My address is madgiftinspired@yahoo.com

My queston is up for discussion: Do you think Detour makes the statement it wants to make about young people with bipolar or do you tihnk it trivializes or sensationalizes it a bit?

Unknown said...

My feelings are that it didn't quite set out to do what the author wanted in the first place. yes, it's out there and it's a voice of a young person, but if I had bipolar disorder it wouldn't necessarily give me anything to be hopeful about as a young teenager recently diagnosed with the problem.

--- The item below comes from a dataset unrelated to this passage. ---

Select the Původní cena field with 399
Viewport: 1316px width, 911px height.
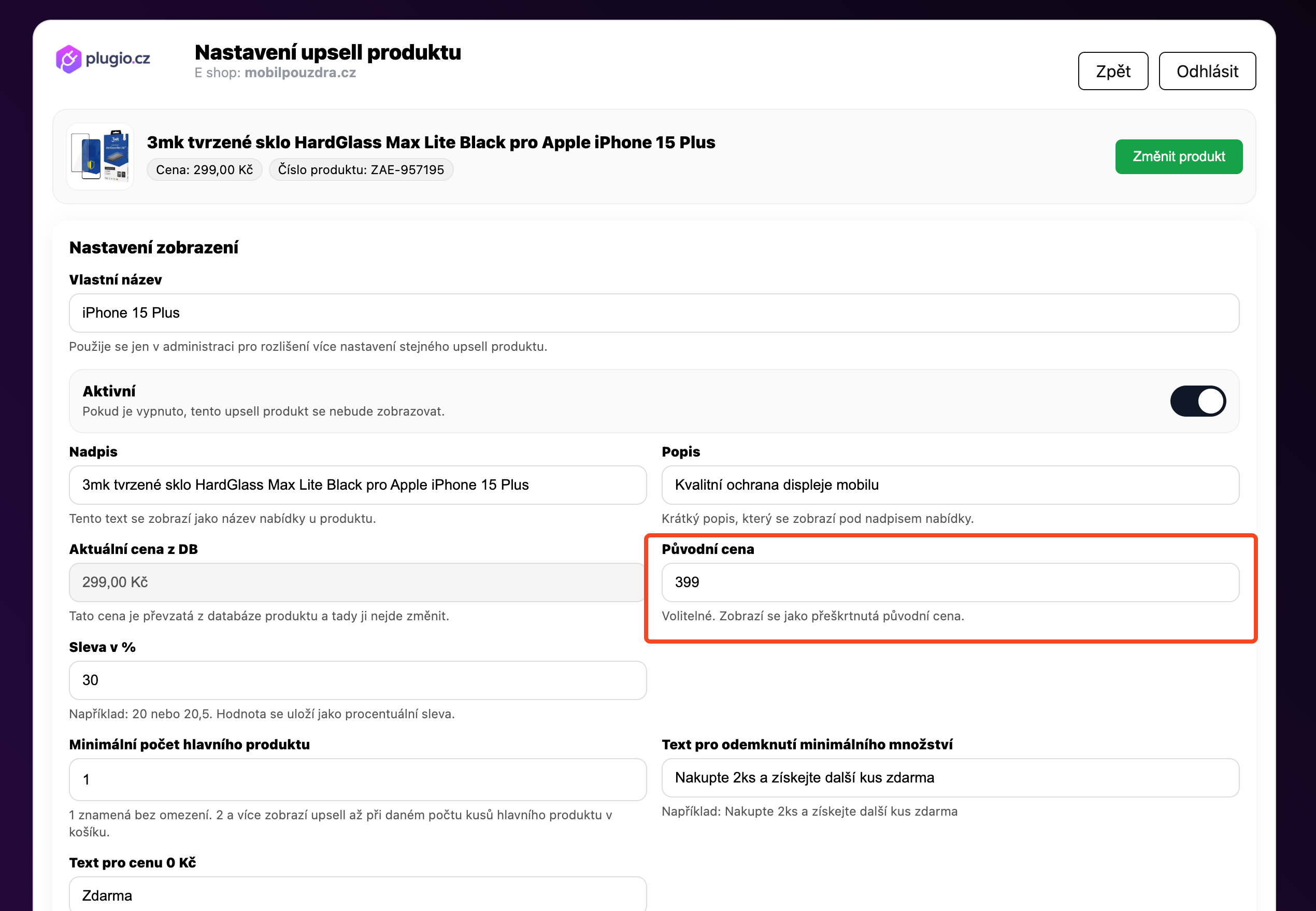[950, 582]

I guess the hardest part of the book was for me to have to listen to the regular litany that you get from people who are bipolar - the lack of personal responsibility, the constant belief that they are more special (oughta be in pictures, famous whatever) than anyone else and that they're incapable of being understood, and the constant begging for support to make them happy - I guess the whole 2-D thinking has been surrounding me too much these last couple of months with some of my friends. It becomes a whole inner fight in me to not just scream - grow up! even knowing that this is an illness and several times I felt like just screaming at the author to shut up.

Other than that - it was a very quick read and I even re-read it just to remember some aspects more - but have since lost the book in my move. I'm sure it will show up again some day.

Detour did, along with recent extreme personal situations, cause me to do more research on dealing with people who have bipolar.

Eric said...

Hmmmm... having dealt with a lot of people who going through a personal crisis, great or small, but take absolutely no responsibility for it --

the common denominator seems to be youth, not a particular mental illness. your mileage may vary.

as for the book, I'm diving right into it now. I'm a little put off by some of the tone of it but I'll make the time to get it done. reading. sitting down and actually reading... oy. i suspected joining a book club might result in this.

Unknown said...

well, when the people involved are 40 - it's hard to explain away that as youth. Could be addiction problems - if that seems to make more sense.

Anonymous said...

The author Lizzie Simon is coming to speak near me at a university. I can ask her questions for this blog if you give me your questions.

Eric said...

Julene, you are right about the 40yo's and perhaps I'm too forgiving when it comes to youthful indiscretions.

Actually I'd like to sum up my entire life to this point as something of a series of youthful indiscretions, your honor. 'spose I'll have to grow up eventually.

And where are we on this book, folks??